PROBLEM TO WORK ON
Rewrite the listing below with each "Given" swapped for "Task" and all other text left as it is. Leave the pictures out of your answer.

(Item coordinate data)
------------------------------------

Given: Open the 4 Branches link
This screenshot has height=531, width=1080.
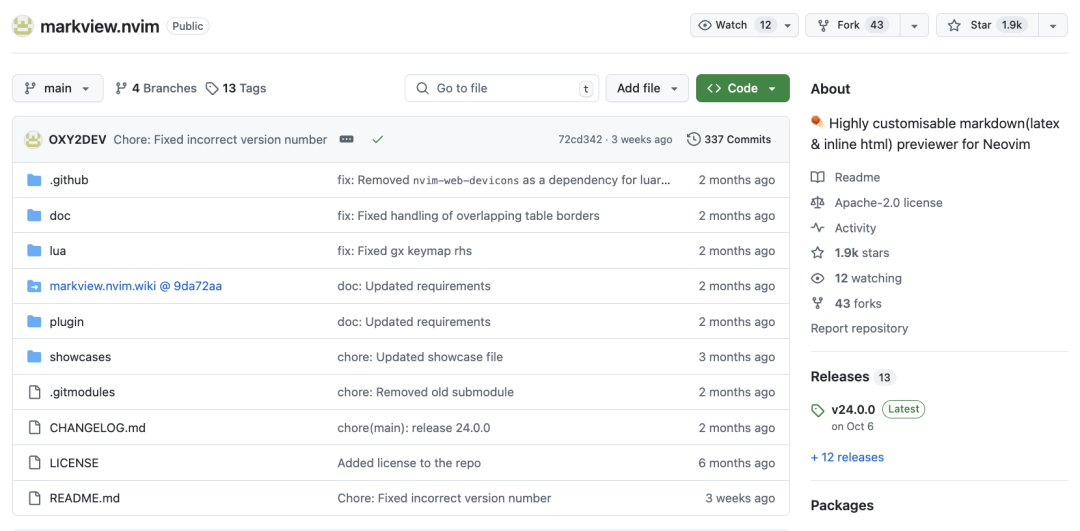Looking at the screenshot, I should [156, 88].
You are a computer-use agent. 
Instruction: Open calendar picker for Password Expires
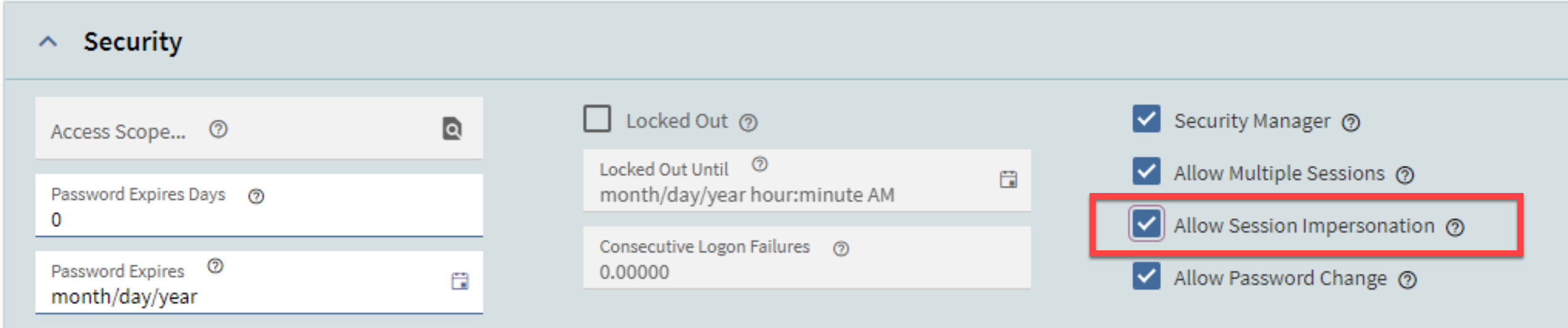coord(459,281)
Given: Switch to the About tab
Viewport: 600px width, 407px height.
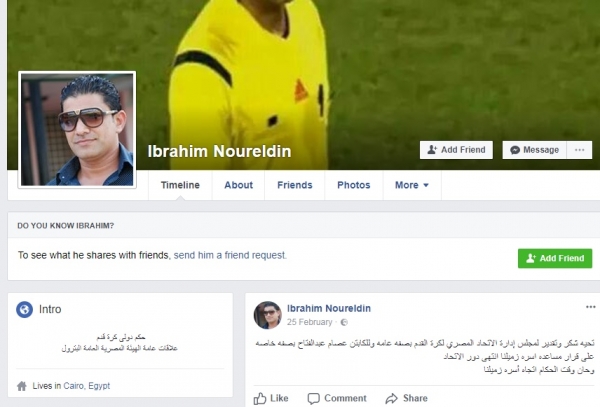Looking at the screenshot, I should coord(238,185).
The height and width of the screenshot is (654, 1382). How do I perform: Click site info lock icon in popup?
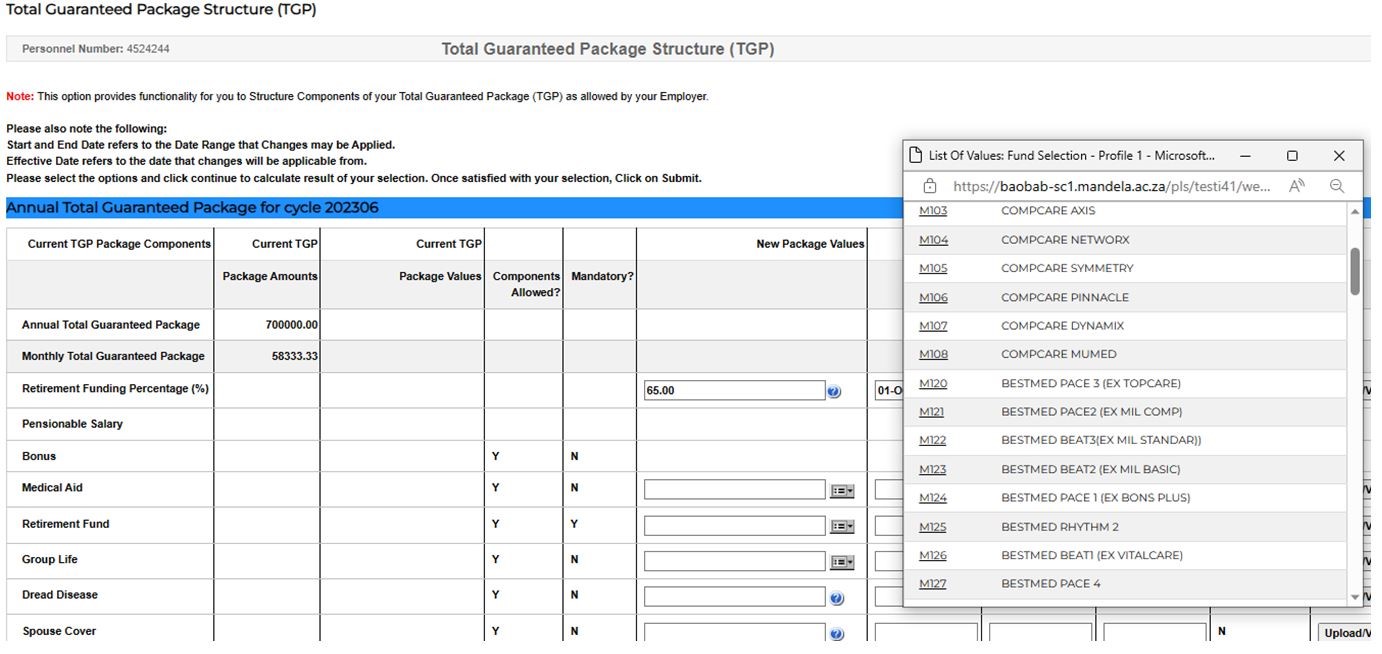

------------------------------------

WRITTEN ANSWER
Task: Open the 4 Branches link
This screenshot has height=531, width=1080.
Looking at the screenshot, I should [156, 88].
You are a computer-use agent. 
Instruction: Open calendar picker for Password Expires
coord(459,281)
Task: Switch to the About tab
Viewport: 600px width, 407px height.
Looking at the screenshot, I should coord(238,185).
The height and width of the screenshot is (654, 1382). How do I perform: Click site info lock icon in popup?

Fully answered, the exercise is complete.